Thursday, January 15, 2015
The Cato Institute has posted this short research brief in which a group of social scientists summarize this study recently published in the American Journal of Public Health titled "Medical Marijuana Laws and Suicides by Gender and Age." Here are excerpts from the research brief (with references removed and my emphasis added):
Our research examines the relationship between medical marijuana laws (hereafter MMLs) and suicides. While the majority of people who suffer from mental illness do not commit suicide, over 90 percent of those who do commit suicide have a diagnosable mental or substanceuse disorder.

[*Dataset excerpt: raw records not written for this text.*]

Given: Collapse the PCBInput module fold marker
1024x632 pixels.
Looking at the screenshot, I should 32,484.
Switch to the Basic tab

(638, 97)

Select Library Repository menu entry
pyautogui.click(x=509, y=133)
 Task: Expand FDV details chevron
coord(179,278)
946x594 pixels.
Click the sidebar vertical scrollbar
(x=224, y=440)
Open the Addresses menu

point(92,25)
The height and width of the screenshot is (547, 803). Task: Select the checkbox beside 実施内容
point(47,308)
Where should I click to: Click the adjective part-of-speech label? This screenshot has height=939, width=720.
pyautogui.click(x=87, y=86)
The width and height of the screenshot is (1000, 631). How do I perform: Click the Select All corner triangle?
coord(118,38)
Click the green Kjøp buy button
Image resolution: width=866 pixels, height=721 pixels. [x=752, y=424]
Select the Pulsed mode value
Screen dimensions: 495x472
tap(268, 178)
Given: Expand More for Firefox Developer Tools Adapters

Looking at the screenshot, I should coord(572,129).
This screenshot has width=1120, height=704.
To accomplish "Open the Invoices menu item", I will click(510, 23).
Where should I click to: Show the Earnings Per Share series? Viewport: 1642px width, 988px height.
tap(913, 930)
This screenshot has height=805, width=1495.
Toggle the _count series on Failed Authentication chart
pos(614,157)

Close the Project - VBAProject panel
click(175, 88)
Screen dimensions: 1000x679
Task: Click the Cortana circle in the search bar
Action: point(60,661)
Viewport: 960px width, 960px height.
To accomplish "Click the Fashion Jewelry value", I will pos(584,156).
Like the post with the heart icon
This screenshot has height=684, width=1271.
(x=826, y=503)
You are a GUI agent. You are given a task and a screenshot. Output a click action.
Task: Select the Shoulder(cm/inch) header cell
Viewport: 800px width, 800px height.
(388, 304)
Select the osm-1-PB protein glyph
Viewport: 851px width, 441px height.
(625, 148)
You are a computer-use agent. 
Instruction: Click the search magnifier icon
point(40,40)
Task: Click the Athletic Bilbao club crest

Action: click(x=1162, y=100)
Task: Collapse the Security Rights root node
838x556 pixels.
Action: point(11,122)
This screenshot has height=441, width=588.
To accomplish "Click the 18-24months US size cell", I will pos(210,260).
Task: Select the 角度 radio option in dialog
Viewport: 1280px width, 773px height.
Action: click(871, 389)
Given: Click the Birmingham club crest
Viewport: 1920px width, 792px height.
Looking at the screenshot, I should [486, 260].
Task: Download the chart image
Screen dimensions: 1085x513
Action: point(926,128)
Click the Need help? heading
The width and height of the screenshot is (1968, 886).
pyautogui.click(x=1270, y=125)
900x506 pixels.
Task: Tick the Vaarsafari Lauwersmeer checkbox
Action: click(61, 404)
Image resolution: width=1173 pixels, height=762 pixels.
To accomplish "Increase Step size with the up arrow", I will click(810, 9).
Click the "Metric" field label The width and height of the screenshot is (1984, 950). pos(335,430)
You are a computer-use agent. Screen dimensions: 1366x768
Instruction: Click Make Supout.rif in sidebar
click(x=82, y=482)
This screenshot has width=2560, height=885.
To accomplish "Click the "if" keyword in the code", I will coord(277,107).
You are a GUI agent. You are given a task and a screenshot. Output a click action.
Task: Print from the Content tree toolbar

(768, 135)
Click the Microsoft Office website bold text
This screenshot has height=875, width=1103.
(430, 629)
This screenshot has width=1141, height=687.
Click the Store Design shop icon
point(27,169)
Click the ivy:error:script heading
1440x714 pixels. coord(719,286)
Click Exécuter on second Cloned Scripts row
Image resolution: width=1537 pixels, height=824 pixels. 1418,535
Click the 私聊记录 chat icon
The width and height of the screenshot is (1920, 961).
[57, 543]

The relationship between marijuana use and suicide-related outcomes (e.g., depression, suicidal ideation, and suicide attempts) has been studied extensively, but there have been no previous attempts to estimate the relationship between medical marijuana laws and completed suicides, the tenth leading cause of death in the United States....
Our empirical analysis draws on data from the Centers for Disease Control from 1990 through 2007 to examine the relationship between legalizing medical marijuana and suicide rates. This empirical approach can be thought of as exploiting a “natural experiment” unrelated to comorbidities or personality. Our results suggest that the passage of a MML is associated with an almost 5 percent reduction in the total suicide rate.
When we examine the relationship between legalization and suicides by gender and age, we find evidence that MMLs are associated with decreased suicides among 20- through 29-year-old males and among 30- through 39-year-old males. This result is consistent with registry data from Arizona, Colorado, and Montana showing that most medical marijuana patients are male, and that roughly half are under the age of 40....
We conclude that the legalization of medical marijuana leads to fewer suicides among young adult males. This result is consistent with the oft-voiced, but controversial, claim that marijuana can be used to cope with depression and anxiety caused by stressful life events. However, the result may, at least in part, be attributable to the reduction in alcohol consumption among young adults that appears to accompany the legalization of medical marijuana.
Our study is relevant to the ongoing debate surrounding marijuana legalization for medical or recreational purposes. Opponents of these policy changes contend that any increase in marijuana use is undesirable. Yet our research suggests the public-health benefits of legalization may outweigh the costs.